I wonder who this man is Luntu was able to fall in love with. I can’t imagine her caring so much for someone, even herself. Love for her was the flowers, the gifts and the money, none of which she was used to. To me love was about guarding our secret and making sure it never left those closed classroom doors. We trusted the glass windows to hide us behind the blinds. Those desks would never be allowed to breathe a word. The chairs in Mr Hlomla’s class might have wanted to warn me, only if they could.
Nobody warned Luntu. The girls had encouraged her. They told her that was what it meant to be loved: to be pampered and showered with gifts. And someday, because of love, she’d be expected to return the favour.
“So, basically, you owed him?” Bonga sums it up.
Luntu nods, ashamed. She was naive. Just as I had been. He was her first love. She wouldn’t have known what was acceptable and what wasn’t. She did everything he asked. We were both the same, Luntu and I, wanting to please, to be praised, to feel special to someone. It turns out that most of us want that; and Luntu wanted that too.
“Until he didn’t want me to do things for just him any more …” Luntu’s voice is shaky.
“What more did he want?”
There was a certain way he expected her to dress, the outfits skimpier, more revealing. He introduced her to all the pubs that were said to be a hit. He introduced her to other things too. He introduced her to other people. She owed him. She was forced to satisfy his ‘friends’, after which she would be rewarded. She slept in different beds with different men. Her mind and her body were no longer related.
“I grew numb. I’ve been numb since.” She wipes tears away. Even though she didn’t feel any more, she didn’t stop dying. All those men left with a part of her.
“It was a huge price to pay,” Bonga says.
“And where were your friends?” I ask, moving closer to Fetta’s bed so I can lean in.
“They showed me they were never friends.”
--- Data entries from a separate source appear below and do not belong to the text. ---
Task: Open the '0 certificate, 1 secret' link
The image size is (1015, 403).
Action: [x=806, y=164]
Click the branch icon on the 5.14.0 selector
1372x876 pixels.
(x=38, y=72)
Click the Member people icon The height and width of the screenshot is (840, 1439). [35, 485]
The girls had all been part of the plan. They knew the kind of life they were getting Luntu into. They knew she’d have to pay with her soul in the end. They didn’t mind. They did it too. Pleasing different men who came at different hours became part of Luntu’s job description. These men introduced her to a fistful of trouble as they stole away the little innocence still left in her.
“I had big dreams, you know,” she tries for a smile that fails dismally. I pass her the water. Her hands shake as she holds the glass.
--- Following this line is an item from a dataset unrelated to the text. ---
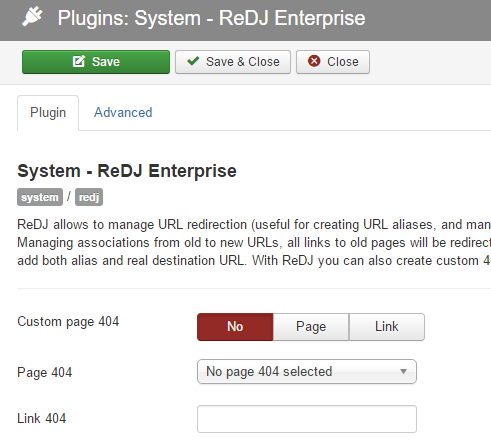Set Custom page 404 to No
The image size is (491, 445).
(235, 327)
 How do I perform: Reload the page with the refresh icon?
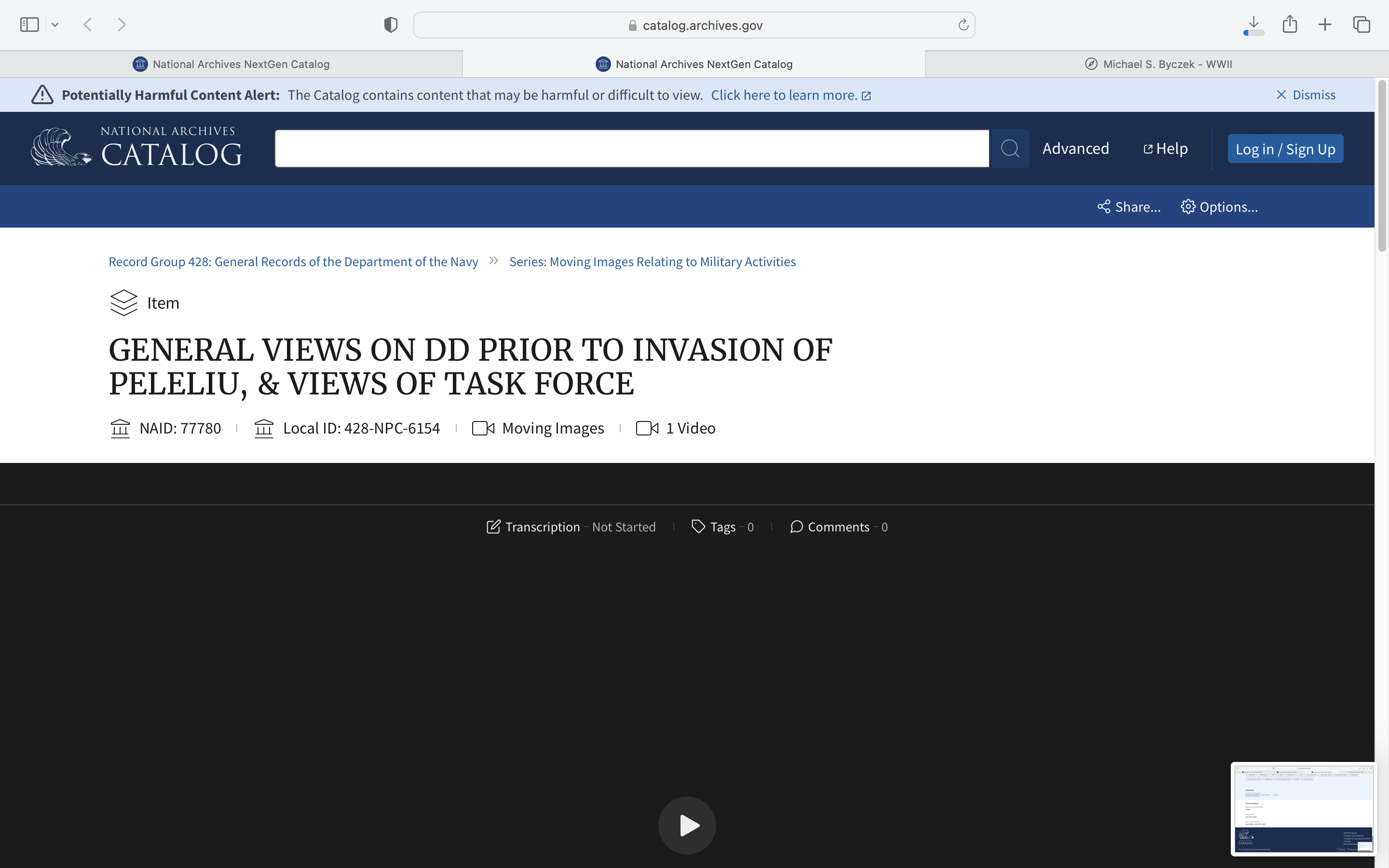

Luntu tells us that she wanted to be a singer. She’d sing at the orphanage when they had events. She sang in her room too. This man had promised her every last dream, but he smoked her ambitions and got high on her hopes.
“How did you get away?” Simon finally asks as Luntu falls silent for a while. I also want to know how she ended up with them. How she ended up with us.
“Fetta,” she says, her eyes resting on Fetta who doesn’t move beside us. “He took me out of that life. He took me in. I was beaten to a pulp. He carried me here.
“I can’t believe that Fetta is the one who is lying here, helpless, struggling to breathe. He’s helped most of us, even Simon. Maybe Bonga too. We can’t afford to lose him. Because of him, I have you guys. And I’m learning how to feel again.” She smiles at us, her eyes shiny with tears. “You’re my family now.”
I stretch my hand out to her again and she holds it in the middle of the bed.
“Who was the man, the one you were in love with?” Bonga asks. I also want to know.
She hesitates for a while and then shakes her head. “I can’t say his name,” she says.
And I feel why. To say his name will bring him into this room.